- Description of the task -
Please extend the study text below on hydrogels with Glycyrrhiza glabra extract, not the lines that follow it, by writing on from its last sentence.

- Page text -

________________________

Despite the encouraging results, several limitations of the present study should be acknowledged. The biological evaluations were performed using general preclinical models that target key pathways relevant to rosacea, such as oxidative stress, inflammation, microbial imbalance, cytocompatibility, and angiogenesis. Therefore, the findings should be interpreted as preclinical support for topical formulations designed to modulate pathways implicated in rosacea. Future investigations should focus on more targeted experimental approaches, including advanced in vitro or ex vivo skin models and, ultimately, controlled clinical studies, to better define the relevance of Gg extract-loaded hydrogels and to define their precise role within a multimodal strategy for rosacea-prone skincare.
5. Conclusions
In this study, hydrogels containing a 2% methanolic extract of Glycyrrhiza glabra L. were successfully formulated and demonstrated rheological suitability, controlled release, and sustained epidermal permeation, consistent with high-quality topical delivery systems. The antioxidant, antimicrobial, and angiogenesis-modulating activities of the formulations highlight a multifunctional profile.

________________________

- Information given -
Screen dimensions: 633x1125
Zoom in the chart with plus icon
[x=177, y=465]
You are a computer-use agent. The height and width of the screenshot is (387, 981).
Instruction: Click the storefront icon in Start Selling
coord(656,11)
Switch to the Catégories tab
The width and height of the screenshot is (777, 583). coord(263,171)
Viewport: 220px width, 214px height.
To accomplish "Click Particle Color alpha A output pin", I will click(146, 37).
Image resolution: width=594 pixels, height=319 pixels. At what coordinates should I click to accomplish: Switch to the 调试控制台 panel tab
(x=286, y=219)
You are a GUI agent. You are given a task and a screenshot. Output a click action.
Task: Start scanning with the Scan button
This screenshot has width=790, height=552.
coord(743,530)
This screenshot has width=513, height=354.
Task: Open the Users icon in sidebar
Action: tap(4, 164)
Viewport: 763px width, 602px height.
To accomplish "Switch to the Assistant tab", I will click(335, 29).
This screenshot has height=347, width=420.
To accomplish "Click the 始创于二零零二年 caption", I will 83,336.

________________________

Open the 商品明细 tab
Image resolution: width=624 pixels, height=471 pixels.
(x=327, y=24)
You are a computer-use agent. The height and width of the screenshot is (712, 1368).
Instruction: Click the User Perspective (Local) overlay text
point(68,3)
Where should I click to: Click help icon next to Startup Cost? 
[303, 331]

________________________

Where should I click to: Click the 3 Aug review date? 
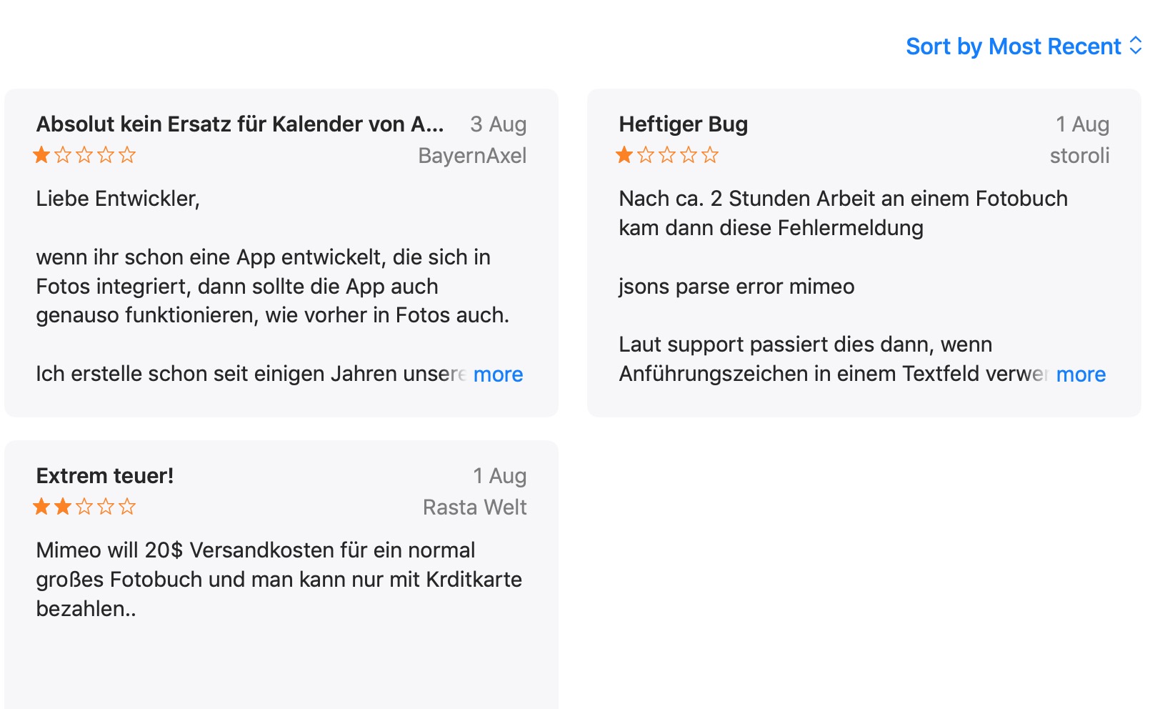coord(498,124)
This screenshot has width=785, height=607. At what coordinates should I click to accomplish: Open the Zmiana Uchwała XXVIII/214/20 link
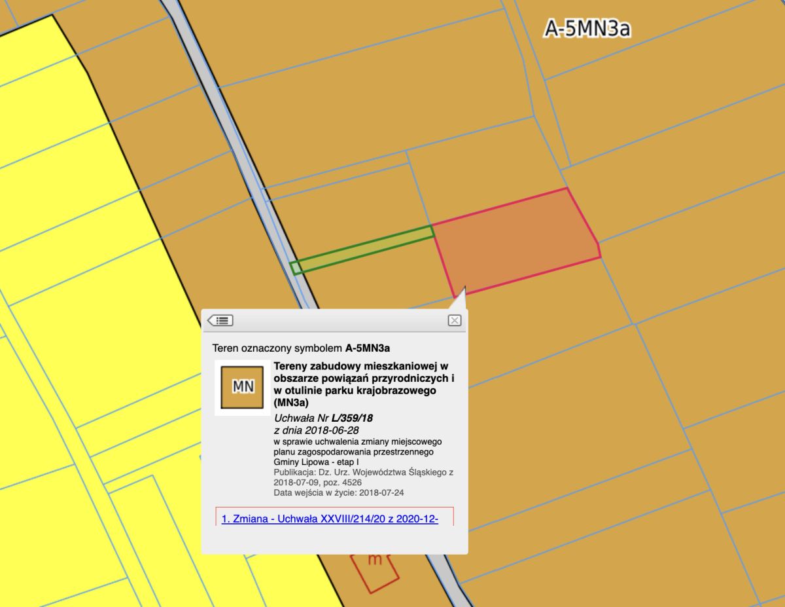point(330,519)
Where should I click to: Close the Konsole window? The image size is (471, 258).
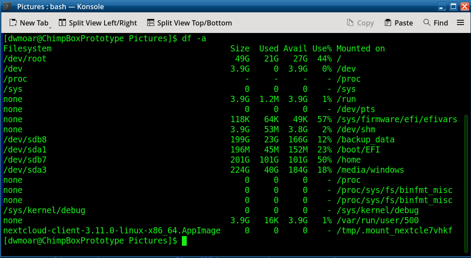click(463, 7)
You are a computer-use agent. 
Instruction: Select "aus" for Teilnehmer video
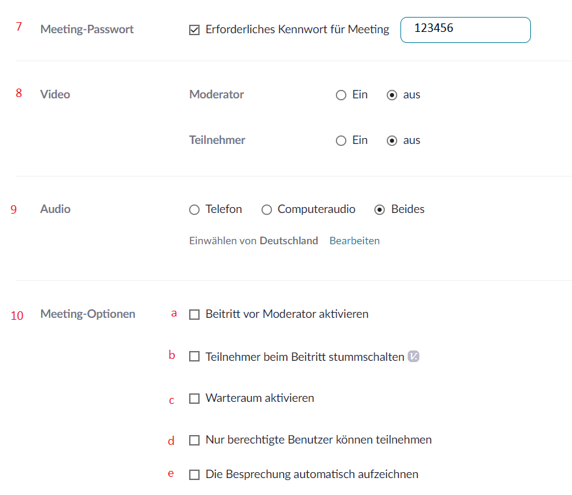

________________________

- Result of this exercise -
The hydrogels exhibited strong antioxidant capacity, moderate antibacterial activity against species that may contribute to rosacea flares, and an absence of irritation in HET-CAM testing. Additionally, reductions in neovascularization in the CAM assay and good biocompatibility in HaCaT cells further support their dermal safety and relevance for sensitive or reactive skin. Notably, comparative evaluation revealed formulation-dependent differences, with the Labrasol-based hydrogel (S2) consistently demonstrating superior cytocompatibility and a more pronounced and sustained modulation of angiogenic responses compared with the propylene glycol-based formulation (S1). The IHC analysis provides crucial mechanistic insight, revealing that the hydrogels—particularly S2—maintain keratinocyte integrity through preserved CD44 expression and induce a controlled apoptotic turnover (mediated by Caspase-3) rather than necrosis at higher concentrations. Furthermore, the absence of VEGF upregulation at the cellular level aligns with the anti-angiogenic effects observed in ovo, supporting a profile that avoids exacerbating vascular triggers.
Overall, the present results position the Gg hydrogels as promising topical candidates capable of addressing several biological features associated with rosacea, including oxidative imbalance, inflammatory amplification, vascular reactivity, and microbiome-derived stimuli, while underscoring the critical role of formulation design.